这里我们使用 MySQL 存储 Hive 元数据

使用如下命令将 MySQL 驱动包复制到 lib 目录下:

cp mysql-connector-java-8.0.17/mysql-connector-java-8.0.17.jar /opt/hive/lib/

在这我们已经提前下载好驱动包

创建存储 Hive 元数据的数据库 hive_meta

mysql> create database hive_meta;
Query OK, 1 row affected (0.00 sec)

创建好数据库之后在 scripts 目录下运行如下命令进行 Hive 元数据库的初始化:

schematool -initSchema -dbType mysql --verbose

如果不进行初始化可能会遇到如下异常:

Exception in thread "main" java.lang.RuntimeException: Hive metastore database is not initialized. Please use schematool (e.g. ./schematool -initSchema -dbType ...) to create the schema. If needed, dont forget to include the option to auto-create the underlying database in your JDBC connection string (e.g. ?createDatabaseIfNotExist=true for mysql)

5. 设置环境变量

/etc/profile 配置文件下添加如下配置:

# Hive
export HIVE_HOME=/opt/hive
export PATH=${HIVE_HOME}/bin:$PATH

修改完成之后如行如下命令使之生效:

source /etc/profile

6. 启动

由于上一步骤已经配置了环境变量,我们可以在任意目录下 hive 命令即可启动:

wy:~ wy$ hive
SLF4J: Class path contains multiple SLF4J bindings.
SLF4J: Found binding in [jar:file:/opt/apache-hive-2.3.7-bin/lib/log4j-slf4j-impl-2.6.2.jar!/org/slf4j/impl/StaticLoggerBinder.class]
SLF4J: Found binding in [jar:file:/Users/wy/opt/hadoop-2.7.7/share/hadoop/common/lib/slf4j-log4j12-1.7.10.jar!/org/slf4j/impl/StaticLoggerBinder.class]
SLF4J: See http://www.slf4j.org/codes.html#multiple_bindings for an explanation.
SLF4J: Actual binding is of type [org.apache.logging.slf4j.Log4jLoggerFactory]

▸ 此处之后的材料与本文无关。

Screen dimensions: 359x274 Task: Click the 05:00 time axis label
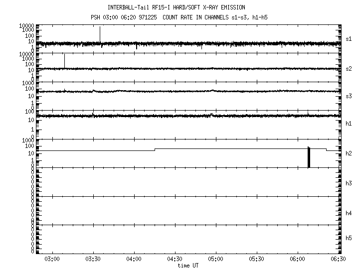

Logging initialized using configuration in jar:file:/opt/apache-hive-2.3.7-bin/lib/hive-common-2.3.7.jar!/hive-log4j2.properties Async: true
Hive-on-MR is deprecated in Hive 2 and may not be available in the future versions. Consider using a different execution engine (i.e. spark, tez) or using Hive 1.X releases.
hive>

启动 Hive CLI 之后我们通过创建一个内部来测试一下:

CREATE TABLE IF NOT EXISTS tmp_hive_managed_table (
  uid STRING
)
ROW FORMAT DELIMITED
FIELDS TERMINATED BY ','
LINES TERMINATED BY 'n';

查询一下创建的表:

hive> show tables;
OK
tmp_hive_managed_table
Time taken: 0.123 seconds, Fetched: 1 row(s)
hive>

现在我们完成了 Hive 安装与配置。